→ Records for this task
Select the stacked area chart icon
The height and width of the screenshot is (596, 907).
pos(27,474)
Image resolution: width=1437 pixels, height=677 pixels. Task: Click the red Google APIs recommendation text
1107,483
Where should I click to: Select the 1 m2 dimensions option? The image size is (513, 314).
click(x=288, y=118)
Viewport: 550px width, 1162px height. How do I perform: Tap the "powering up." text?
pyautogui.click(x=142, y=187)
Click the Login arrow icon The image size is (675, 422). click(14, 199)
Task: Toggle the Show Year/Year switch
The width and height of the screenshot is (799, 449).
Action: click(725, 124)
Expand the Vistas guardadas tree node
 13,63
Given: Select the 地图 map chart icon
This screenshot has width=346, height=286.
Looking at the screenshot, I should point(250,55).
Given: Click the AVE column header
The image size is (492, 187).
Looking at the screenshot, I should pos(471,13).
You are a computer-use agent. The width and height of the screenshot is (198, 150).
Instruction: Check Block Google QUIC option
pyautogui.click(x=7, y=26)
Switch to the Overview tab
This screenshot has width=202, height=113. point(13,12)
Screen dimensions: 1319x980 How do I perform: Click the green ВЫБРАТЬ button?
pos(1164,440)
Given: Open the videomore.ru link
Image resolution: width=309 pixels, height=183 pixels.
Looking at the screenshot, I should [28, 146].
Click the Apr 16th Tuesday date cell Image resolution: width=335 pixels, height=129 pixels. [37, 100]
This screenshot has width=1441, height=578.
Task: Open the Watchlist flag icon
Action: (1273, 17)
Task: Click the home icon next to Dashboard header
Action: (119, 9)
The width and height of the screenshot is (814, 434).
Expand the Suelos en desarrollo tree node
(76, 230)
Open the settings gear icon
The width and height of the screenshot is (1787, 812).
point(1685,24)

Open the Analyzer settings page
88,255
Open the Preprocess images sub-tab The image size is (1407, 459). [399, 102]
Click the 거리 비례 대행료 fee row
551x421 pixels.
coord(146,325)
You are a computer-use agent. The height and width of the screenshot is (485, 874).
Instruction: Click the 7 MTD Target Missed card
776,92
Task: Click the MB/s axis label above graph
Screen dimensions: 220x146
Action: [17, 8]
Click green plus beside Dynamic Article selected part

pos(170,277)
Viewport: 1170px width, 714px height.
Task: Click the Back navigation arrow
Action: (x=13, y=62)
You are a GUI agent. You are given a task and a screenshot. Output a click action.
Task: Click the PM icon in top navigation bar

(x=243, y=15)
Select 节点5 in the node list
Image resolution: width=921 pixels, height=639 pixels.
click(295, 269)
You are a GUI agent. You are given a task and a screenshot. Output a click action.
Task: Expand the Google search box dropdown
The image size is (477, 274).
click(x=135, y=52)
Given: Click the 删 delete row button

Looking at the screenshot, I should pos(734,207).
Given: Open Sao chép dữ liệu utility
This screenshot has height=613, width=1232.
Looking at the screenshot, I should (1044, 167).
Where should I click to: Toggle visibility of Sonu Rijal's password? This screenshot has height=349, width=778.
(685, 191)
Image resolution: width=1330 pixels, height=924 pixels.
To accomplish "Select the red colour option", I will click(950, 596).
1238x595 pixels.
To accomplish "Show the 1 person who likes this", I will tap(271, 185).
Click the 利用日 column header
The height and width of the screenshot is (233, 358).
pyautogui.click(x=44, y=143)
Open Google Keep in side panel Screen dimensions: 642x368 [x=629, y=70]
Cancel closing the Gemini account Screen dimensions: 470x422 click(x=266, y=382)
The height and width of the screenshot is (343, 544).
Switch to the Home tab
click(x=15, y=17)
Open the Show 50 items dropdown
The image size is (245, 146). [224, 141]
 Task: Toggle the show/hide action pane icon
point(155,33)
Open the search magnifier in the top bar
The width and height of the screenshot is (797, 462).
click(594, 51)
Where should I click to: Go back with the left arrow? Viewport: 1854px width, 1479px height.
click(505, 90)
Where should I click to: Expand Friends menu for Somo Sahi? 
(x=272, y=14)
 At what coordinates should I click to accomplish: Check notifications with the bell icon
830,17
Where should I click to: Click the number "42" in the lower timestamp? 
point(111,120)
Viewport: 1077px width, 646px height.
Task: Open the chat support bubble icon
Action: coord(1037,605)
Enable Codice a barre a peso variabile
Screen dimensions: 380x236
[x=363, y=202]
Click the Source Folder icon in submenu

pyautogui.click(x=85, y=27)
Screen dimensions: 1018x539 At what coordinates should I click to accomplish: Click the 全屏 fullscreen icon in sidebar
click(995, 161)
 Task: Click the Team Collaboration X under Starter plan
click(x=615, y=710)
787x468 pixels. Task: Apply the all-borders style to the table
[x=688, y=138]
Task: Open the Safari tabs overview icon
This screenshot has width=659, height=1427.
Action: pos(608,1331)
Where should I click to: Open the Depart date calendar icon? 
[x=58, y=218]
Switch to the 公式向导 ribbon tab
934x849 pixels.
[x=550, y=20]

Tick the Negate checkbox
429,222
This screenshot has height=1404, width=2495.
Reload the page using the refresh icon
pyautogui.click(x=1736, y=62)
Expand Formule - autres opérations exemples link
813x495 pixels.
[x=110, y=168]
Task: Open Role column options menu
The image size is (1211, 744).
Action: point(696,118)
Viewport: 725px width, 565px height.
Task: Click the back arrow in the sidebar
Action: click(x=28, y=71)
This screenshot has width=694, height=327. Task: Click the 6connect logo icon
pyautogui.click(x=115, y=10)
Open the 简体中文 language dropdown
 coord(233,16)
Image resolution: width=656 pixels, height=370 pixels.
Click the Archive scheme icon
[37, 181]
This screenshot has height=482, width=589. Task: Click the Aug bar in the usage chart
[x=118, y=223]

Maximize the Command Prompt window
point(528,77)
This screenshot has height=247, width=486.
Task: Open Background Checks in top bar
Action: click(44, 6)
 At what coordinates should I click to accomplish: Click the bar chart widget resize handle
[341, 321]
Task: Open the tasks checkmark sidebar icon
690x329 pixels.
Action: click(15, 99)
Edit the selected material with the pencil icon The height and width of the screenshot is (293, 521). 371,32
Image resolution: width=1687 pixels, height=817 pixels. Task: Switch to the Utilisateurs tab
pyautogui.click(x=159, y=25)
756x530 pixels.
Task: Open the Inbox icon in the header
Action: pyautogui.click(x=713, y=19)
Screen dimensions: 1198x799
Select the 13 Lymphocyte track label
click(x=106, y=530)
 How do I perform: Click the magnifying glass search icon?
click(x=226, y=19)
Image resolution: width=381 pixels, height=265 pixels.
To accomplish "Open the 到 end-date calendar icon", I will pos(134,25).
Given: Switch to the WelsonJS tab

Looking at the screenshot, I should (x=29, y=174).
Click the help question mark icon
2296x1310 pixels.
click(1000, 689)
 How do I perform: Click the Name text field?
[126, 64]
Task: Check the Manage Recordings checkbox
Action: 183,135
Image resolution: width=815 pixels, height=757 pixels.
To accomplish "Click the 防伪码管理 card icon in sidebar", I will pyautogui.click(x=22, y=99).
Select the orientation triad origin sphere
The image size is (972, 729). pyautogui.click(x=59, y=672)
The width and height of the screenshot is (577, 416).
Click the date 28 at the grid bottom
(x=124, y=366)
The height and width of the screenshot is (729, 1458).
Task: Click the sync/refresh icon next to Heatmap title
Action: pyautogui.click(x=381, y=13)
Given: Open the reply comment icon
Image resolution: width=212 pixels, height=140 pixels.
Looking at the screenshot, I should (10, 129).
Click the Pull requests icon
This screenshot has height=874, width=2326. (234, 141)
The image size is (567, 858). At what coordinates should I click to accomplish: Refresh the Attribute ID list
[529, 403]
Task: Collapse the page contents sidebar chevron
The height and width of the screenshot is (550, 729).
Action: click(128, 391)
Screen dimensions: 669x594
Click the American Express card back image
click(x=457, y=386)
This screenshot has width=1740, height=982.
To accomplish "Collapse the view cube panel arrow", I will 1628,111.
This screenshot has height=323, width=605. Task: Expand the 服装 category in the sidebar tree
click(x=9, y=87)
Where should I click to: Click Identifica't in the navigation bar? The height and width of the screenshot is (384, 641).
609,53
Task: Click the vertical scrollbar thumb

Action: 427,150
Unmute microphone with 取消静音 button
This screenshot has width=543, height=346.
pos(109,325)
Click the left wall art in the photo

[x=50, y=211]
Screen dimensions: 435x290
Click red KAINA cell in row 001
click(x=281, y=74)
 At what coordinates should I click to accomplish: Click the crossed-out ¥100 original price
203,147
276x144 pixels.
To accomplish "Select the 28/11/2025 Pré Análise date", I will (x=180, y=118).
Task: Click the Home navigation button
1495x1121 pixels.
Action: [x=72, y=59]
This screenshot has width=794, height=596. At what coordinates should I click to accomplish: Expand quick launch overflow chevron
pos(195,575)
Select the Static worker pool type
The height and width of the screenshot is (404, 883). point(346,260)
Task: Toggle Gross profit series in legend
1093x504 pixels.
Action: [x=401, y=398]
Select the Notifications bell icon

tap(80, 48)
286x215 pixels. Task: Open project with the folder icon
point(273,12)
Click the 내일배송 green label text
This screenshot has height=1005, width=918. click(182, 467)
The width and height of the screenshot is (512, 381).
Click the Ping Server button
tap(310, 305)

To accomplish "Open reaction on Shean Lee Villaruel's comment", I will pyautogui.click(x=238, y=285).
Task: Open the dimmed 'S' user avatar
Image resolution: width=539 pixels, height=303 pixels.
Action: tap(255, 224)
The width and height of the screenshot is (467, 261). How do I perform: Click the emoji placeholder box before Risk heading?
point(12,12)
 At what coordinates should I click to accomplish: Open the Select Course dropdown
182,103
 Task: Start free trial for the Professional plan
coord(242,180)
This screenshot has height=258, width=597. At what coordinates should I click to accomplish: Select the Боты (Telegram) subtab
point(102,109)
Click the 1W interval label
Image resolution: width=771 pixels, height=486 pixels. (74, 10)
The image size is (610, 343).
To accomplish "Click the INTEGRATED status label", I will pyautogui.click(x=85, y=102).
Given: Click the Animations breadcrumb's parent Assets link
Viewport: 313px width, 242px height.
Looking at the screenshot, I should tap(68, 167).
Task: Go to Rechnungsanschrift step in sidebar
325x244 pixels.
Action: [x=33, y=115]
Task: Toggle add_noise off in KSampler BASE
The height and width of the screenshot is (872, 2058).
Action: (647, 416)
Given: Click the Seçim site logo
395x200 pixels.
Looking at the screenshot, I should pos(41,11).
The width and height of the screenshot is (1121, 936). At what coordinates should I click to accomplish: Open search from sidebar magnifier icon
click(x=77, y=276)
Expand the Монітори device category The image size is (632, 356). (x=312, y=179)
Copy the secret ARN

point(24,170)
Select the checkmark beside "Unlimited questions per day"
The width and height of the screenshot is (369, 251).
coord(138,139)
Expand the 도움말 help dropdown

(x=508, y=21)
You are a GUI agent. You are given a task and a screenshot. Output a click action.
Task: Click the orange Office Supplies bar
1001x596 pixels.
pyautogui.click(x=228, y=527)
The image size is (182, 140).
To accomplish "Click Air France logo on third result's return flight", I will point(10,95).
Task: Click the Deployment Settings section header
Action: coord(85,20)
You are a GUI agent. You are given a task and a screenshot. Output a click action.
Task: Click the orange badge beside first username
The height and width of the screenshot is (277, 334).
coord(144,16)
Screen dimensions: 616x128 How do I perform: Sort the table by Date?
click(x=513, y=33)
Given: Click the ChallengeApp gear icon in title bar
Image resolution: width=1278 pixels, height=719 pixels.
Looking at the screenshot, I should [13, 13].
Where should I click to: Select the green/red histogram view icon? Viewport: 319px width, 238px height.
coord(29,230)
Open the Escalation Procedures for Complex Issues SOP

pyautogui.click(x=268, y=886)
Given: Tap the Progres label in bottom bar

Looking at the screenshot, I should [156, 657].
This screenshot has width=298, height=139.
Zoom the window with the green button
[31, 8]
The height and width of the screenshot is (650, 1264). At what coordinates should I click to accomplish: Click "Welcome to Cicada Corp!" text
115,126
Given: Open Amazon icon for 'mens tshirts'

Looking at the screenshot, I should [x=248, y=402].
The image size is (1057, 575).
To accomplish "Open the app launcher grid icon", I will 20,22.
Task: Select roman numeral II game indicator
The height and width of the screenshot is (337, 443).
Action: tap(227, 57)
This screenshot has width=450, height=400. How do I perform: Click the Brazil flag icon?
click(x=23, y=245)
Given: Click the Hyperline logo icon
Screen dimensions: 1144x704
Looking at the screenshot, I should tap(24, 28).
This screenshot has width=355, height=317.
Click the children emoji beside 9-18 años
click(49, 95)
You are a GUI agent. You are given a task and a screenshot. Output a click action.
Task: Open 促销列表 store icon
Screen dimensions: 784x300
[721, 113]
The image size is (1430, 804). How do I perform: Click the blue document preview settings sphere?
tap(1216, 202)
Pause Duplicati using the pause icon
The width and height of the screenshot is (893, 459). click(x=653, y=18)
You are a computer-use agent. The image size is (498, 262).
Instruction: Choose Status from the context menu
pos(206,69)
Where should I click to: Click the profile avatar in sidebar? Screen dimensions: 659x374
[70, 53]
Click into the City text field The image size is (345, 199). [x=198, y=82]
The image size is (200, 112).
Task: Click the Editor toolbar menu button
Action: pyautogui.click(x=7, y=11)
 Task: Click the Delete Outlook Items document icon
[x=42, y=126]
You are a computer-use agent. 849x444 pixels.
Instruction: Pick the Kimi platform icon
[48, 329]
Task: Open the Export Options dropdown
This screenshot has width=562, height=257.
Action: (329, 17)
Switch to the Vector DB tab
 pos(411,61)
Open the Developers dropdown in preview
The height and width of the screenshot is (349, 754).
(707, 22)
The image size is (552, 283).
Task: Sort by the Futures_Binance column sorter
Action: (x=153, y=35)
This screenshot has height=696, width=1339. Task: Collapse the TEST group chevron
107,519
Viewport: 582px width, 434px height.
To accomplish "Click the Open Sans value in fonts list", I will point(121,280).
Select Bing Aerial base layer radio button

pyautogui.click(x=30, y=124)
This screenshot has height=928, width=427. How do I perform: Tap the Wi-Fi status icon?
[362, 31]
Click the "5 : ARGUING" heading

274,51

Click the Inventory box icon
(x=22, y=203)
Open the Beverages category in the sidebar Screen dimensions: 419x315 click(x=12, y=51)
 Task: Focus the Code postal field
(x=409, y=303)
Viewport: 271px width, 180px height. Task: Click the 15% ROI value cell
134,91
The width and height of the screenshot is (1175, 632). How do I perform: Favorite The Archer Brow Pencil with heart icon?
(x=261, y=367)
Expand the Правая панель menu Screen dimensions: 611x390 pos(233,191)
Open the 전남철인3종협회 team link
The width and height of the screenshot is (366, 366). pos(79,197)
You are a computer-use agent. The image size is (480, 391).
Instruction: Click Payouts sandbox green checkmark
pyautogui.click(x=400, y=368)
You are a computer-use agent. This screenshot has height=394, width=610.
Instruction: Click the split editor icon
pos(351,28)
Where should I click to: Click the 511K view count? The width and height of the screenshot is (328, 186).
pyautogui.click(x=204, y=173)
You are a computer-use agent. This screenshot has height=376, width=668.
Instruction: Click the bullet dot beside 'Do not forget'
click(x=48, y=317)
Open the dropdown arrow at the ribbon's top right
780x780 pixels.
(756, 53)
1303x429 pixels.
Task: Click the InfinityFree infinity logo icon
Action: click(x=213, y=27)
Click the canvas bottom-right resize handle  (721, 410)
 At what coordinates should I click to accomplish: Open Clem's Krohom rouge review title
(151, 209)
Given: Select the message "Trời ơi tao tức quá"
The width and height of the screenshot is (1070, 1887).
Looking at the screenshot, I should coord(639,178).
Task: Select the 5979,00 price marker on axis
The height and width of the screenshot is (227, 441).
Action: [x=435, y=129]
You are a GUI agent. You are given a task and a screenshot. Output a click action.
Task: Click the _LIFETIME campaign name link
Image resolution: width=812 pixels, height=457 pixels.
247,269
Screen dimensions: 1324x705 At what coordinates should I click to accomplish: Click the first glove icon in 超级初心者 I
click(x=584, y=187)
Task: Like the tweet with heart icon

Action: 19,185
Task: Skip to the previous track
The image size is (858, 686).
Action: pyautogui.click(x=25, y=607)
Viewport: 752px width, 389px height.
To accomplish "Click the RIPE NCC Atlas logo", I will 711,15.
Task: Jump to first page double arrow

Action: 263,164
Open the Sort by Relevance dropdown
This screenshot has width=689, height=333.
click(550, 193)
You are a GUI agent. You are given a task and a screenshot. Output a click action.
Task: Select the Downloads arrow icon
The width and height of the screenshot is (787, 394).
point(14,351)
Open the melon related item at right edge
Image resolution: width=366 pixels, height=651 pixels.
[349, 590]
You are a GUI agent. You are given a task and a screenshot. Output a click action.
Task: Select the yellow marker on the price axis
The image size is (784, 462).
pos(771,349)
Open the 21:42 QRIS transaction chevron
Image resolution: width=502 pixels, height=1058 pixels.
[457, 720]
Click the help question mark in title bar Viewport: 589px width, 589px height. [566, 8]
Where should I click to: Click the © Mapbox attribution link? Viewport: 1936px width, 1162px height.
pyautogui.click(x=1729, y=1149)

→ What the exercise asks
Reproduce the items from the line containing "Task: Collapse the page" through the line containing "click(x=281, y=74)", including both of those lines, with no changes.

→ Output for this task
Task: Collapse the page contents sidebar chevron
The height and width of the screenshot is (550, 729).
Action: click(128, 391)
Screen dimensions: 669x594
Click the American Express card back image
click(x=457, y=386)
This screenshot has width=1740, height=982.
To accomplish "Collapse the view cube panel arrow", I will 1628,111.
This screenshot has height=323, width=605. Task: Expand the 服装 category in the sidebar tree
click(x=9, y=87)
Where should I click to: Click Identifica't in the navigation bar? The height and width of the screenshot is (384, 641).
609,53
Task: Click the vertical scrollbar thumb

Action: 427,150
Unmute microphone with 取消静音 button
This screenshot has width=543, height=346.
pos(109,325)
Click the left wall art in the photo

[x=50, y=211]
Screen dimensions: 435x290
Click red KAINA cell in row 001
click(x=281, y=74)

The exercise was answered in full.